The Environment Agency has launched a campaign to highlight the risks of growing high-risk crops, which can lead to pollution and flooding, in the South West of England

Parts of Cornwall and north and east Devon are considered at risk due to underlying soil types, slope and proximity to sensitive watercourses, roads and properties. Inadequate management of high-risk crops on these soil types can cause serious flooding and pollution, affecting nearby properties and wildlife.

These high-risk crops, as classified by the Department for Environment, Food and Rural Affairs, include maize, fodder beet, potatoes and other root vegetables.

Farmers who grow maize and other high-risk crops in Devon and Cornwall should take reasonable measures to prevent soil-erosion and muddy run-off, says the Environment Agency.
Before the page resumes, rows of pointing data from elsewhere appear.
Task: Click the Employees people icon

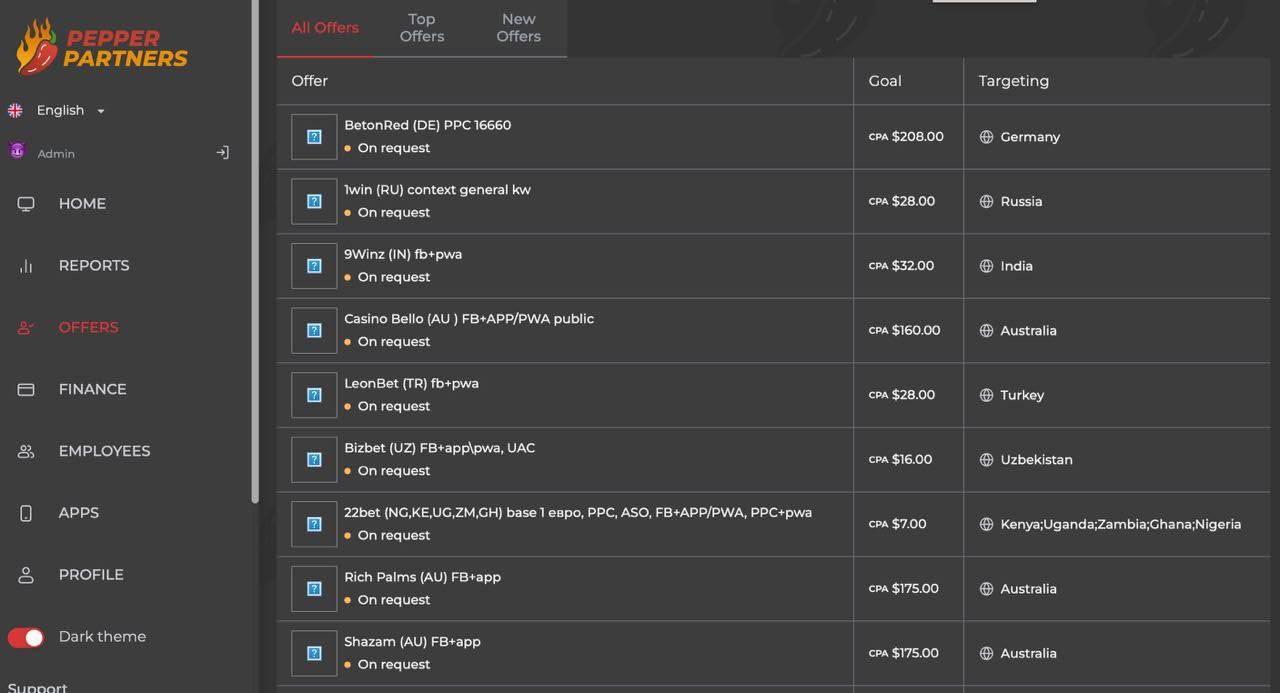Action: click(x=26, y=452)
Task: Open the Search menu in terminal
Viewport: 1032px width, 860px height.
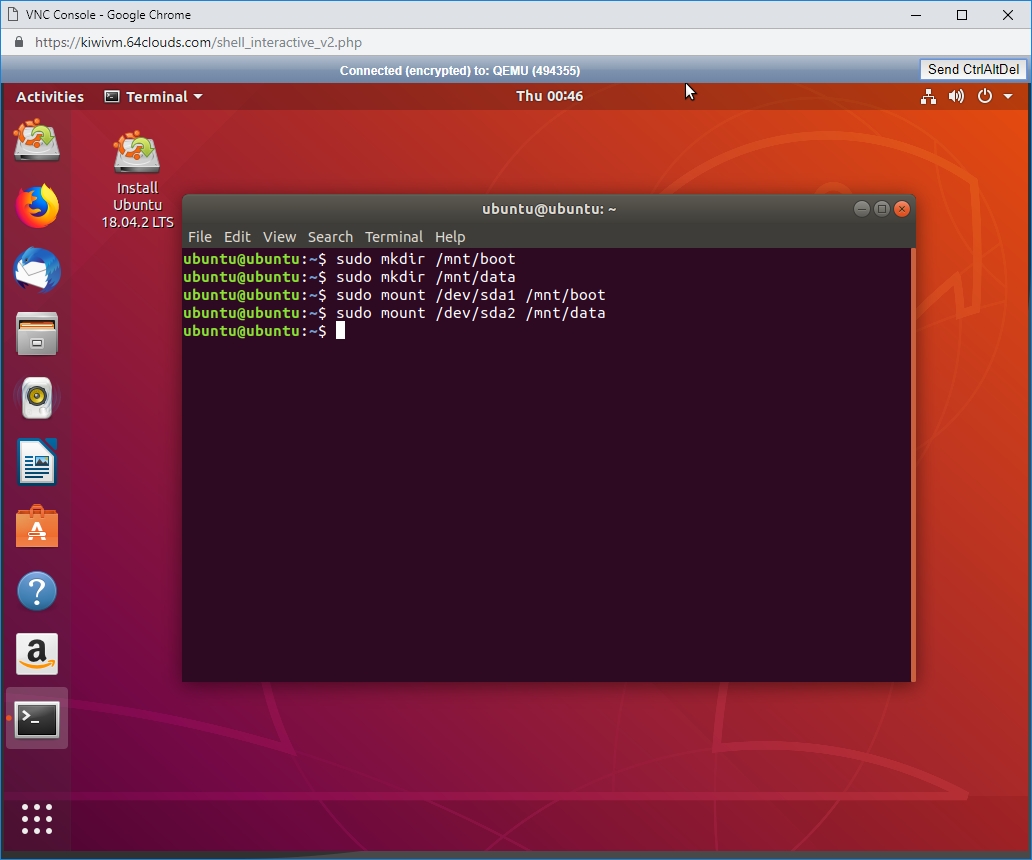Action: coord(330,237)
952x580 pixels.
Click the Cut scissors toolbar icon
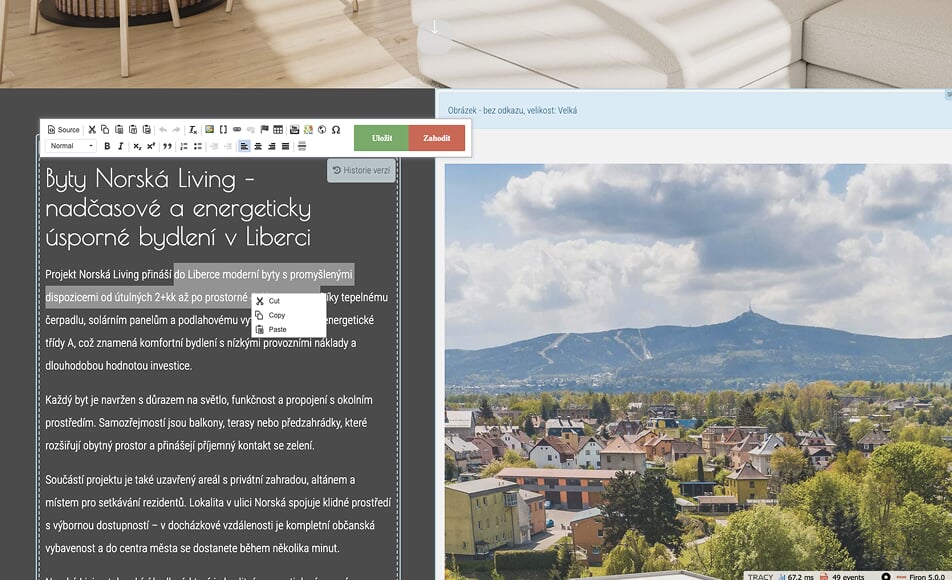92,130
Enforcement action could be considered if it is found such measures have not been taken.

When large areas of light soils are bare for long periods of time, particularly in the spring and early summer, they are vulnerable during heavy rainfall events. Light soils are prone to capping which reduces infiltration and increases the likelihood of flooding and pollution incidents associated with agricultural run-off on steep slopes.

Heavy clay soils and the slowly-draining soils that are either over deep clay or influenced by groundwater, lie naturally wet near the surface for long periods. These soils are at high-risk of compaction and run-off.